[start Excerpt]

The revival of Greek Neoclassic architecture and the organization of Cultural Festivals for the Greek poet Palamas followed the ideals of Hellenism and the struggle for national restitution and union of Cyprus with Greece. During the 1955 – 1959 struggles against the British, Pafos played an important role with one of its leaders Archbishop Makarios III (from Panayia, a small village in the Pafos district) as well as other members of the community participating in the National Organization of EOKA. 18 year old Evagoras Pallikarides, a Pafian was one of the 9 rebels hanged by the British that ended with Cyprus becoming an independent Republic. Three years later there was conflict between the two communities all over the island, and Mousallas, the traditional Turkish Quarter of the town, was separated from Ktima.
The Pafians opposed the military coup against Archbishop Makarios and fought against the Greek officers who were in charge of the Cypriot army. Following the Turkish invasion in July 1974 as a result of which the northern part of Cyprus was occupied by Turkish troops and the Greek Cypriots fled to the south and Turkish Cypriots established themselves in the north, the Turkish Cypriots left Pafos.
In 1970, Pafos replaced the names of New Pafos and Ktima for the whole town, although people still refer to them as such. In the 1980s Kato Pafos was to develop into an important tourist destination and in 1980 the monuments of Kato Pafos were listed in the UNESCO catalogue as World Heritage Monuments thus putting Pafos on the map as the cultural city of Cyprus. The first capital of Cyprus in Hellenistic and Roman times, revived to become the most important tourist centre in the western most point of Cyprus.
Highlights of the tour
The tour starts with the Elias and Avgousta Malioti Park, the private garden of two impressive buildings that were built on the rock above it, reflecting the architecture of the first Manor houses of Ktima of the beginning of the 20th century. The garden was ultimately donated to the Pafos Municipality by the Maliotis family.
The one to the left is the old guest house, in which the British Colonial administrators stayed during the British period, which survived to be called the “Rest House”. To the right, the house of Dr Maliotis’ daughter, that now houses the Municipal Gallery exhibiting works of Pafian artists. Bought by the Municipality, it has been superbly restored with the donorship of the Leventis Foundation.
In the middle of the park is the picturesque Chapel of St. John the Forerunner, once a private chapel where a service takes place on 28th of August, the name day of the saint. At the south-west end of the park stands the contemporary Youth Centre of Pafos that blends the new with the old.
Further to the east within the park is a recent inadvertent discovery by the Antiquities Department of a Hellenistic tomb with rich finds that may change the chronological map of the cultural development of Ktima.

[end Excerpt]

→ **Problems to solve**:
**a.** Does the Pafos passage support each statement? Answer yes or no for each, and quote the words from the passage that decide it.
(i) Archbishop Makarios III came from a village in the Pafos district.
(ii) The Municipal Gallery occupies the old guest house where British Colonial administrators stayed.
(iii) The monuments of Kato Pafos were listed by UNESCO in 1980.
**b.** Answer from the Pafos passage:
(i) How old was Evagoras Pallikarides when the British hanged him?
(ii) On what date is a service held at the Chapel of St. John the Forerunner?
(iii) Who donated the garden to the Pafos Municipality?
**c.** Quote the Pafos passage starting at "The one to the" and ending at "the Leventis Foundation.".
The rows that come next are separate material, unrelated to the Pafos passage.

[start Dataset entries]

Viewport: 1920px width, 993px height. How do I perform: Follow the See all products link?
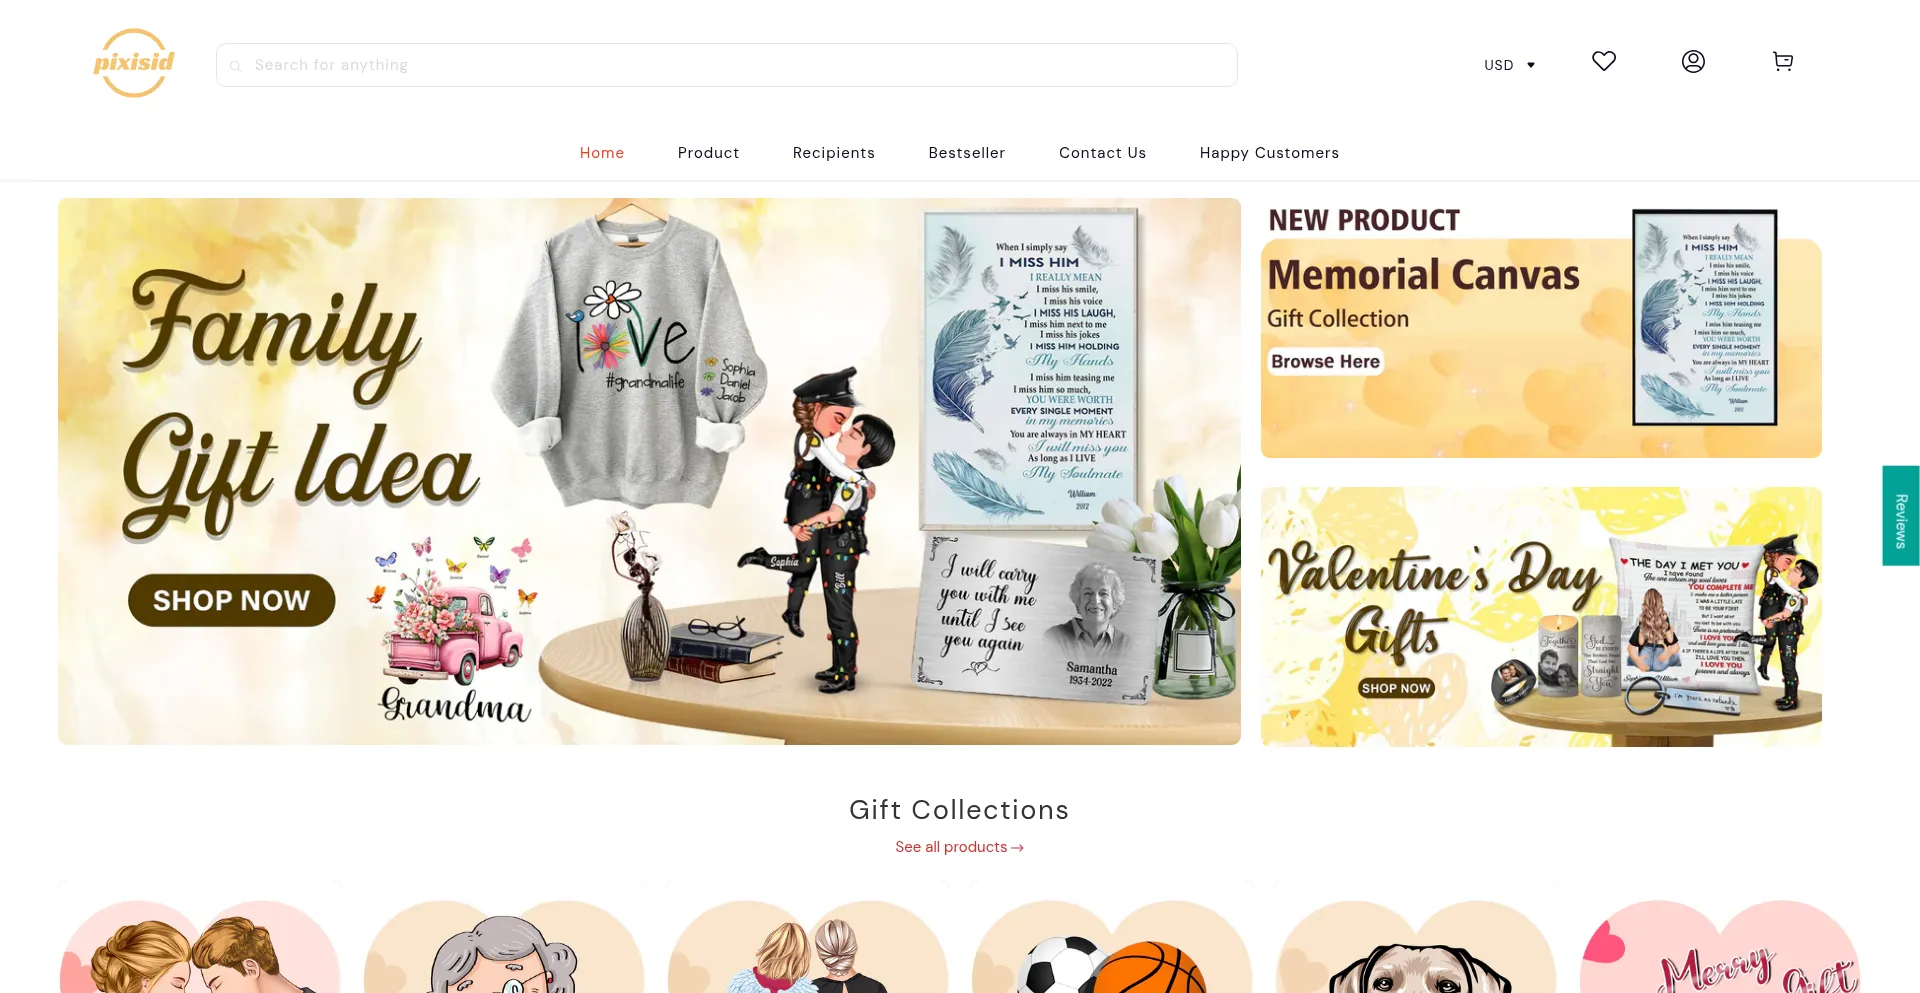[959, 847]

[end Dataset entries]
[start Dataset entries]

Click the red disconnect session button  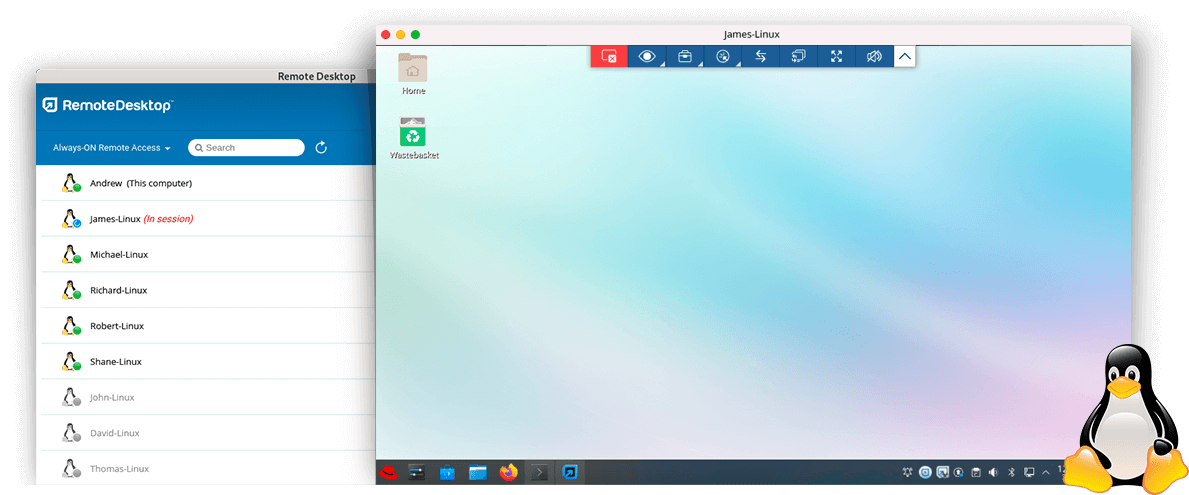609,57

[end Dataset entries]
[start Dataset entries]

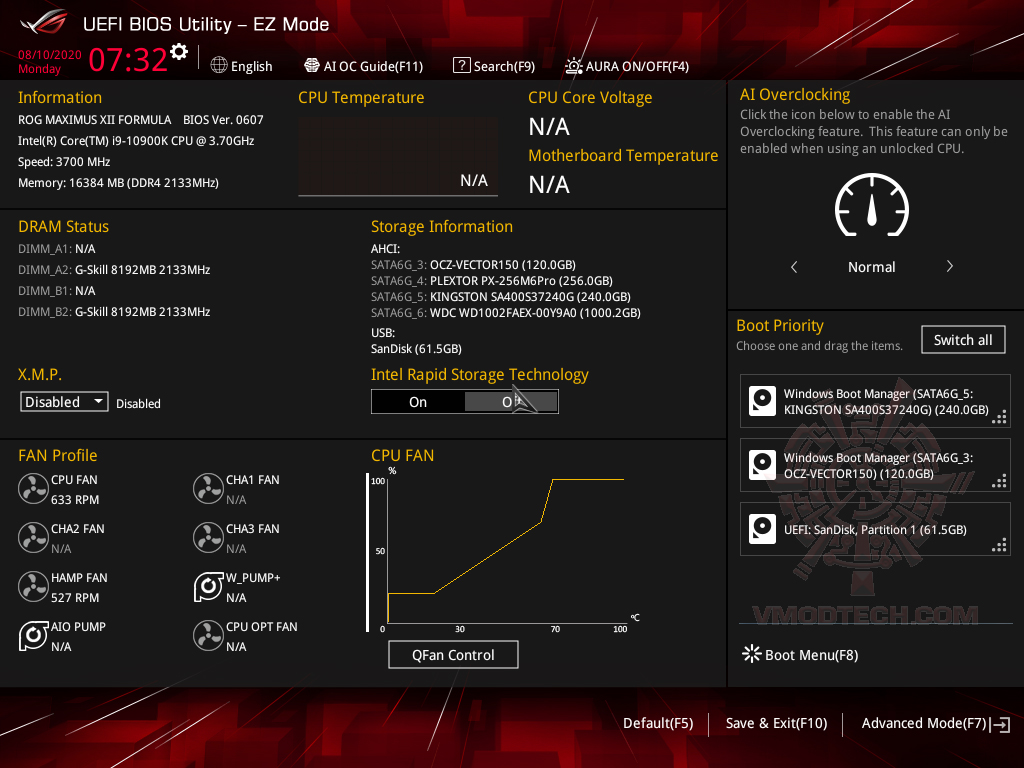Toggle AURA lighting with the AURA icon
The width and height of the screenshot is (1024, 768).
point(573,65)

[end Dataset entries]

→ **Answers given**:
**a.**
(i) Yes: "from Panayia, a small village in the Pafos district"
(ii) No: "To the right, the house of Dr Maliotis’ daughter, that now houses the Municipal Gallery exhibiting works of Pafian artists"
(iii) Yes: "in 1980 the monuments of Kato Pafos were listed in the UNESCO catalogue as World Heritage Monuments"

**b.**
(i) 18
(ii) The 28th of August
(iii) The Maliotis family

**c.**
The one to the left is the old guest house, in which the British Colonial administrators stayed during the British period, which survived to be called the “Rest House”. To the right, the house of Dr Maliotis’ daughter, that now houses the Municipal Gallery exhibiting works of Pafian artists. Bought by the Municipality, it has been superbly restored with the donorship of the Leventis Foundation.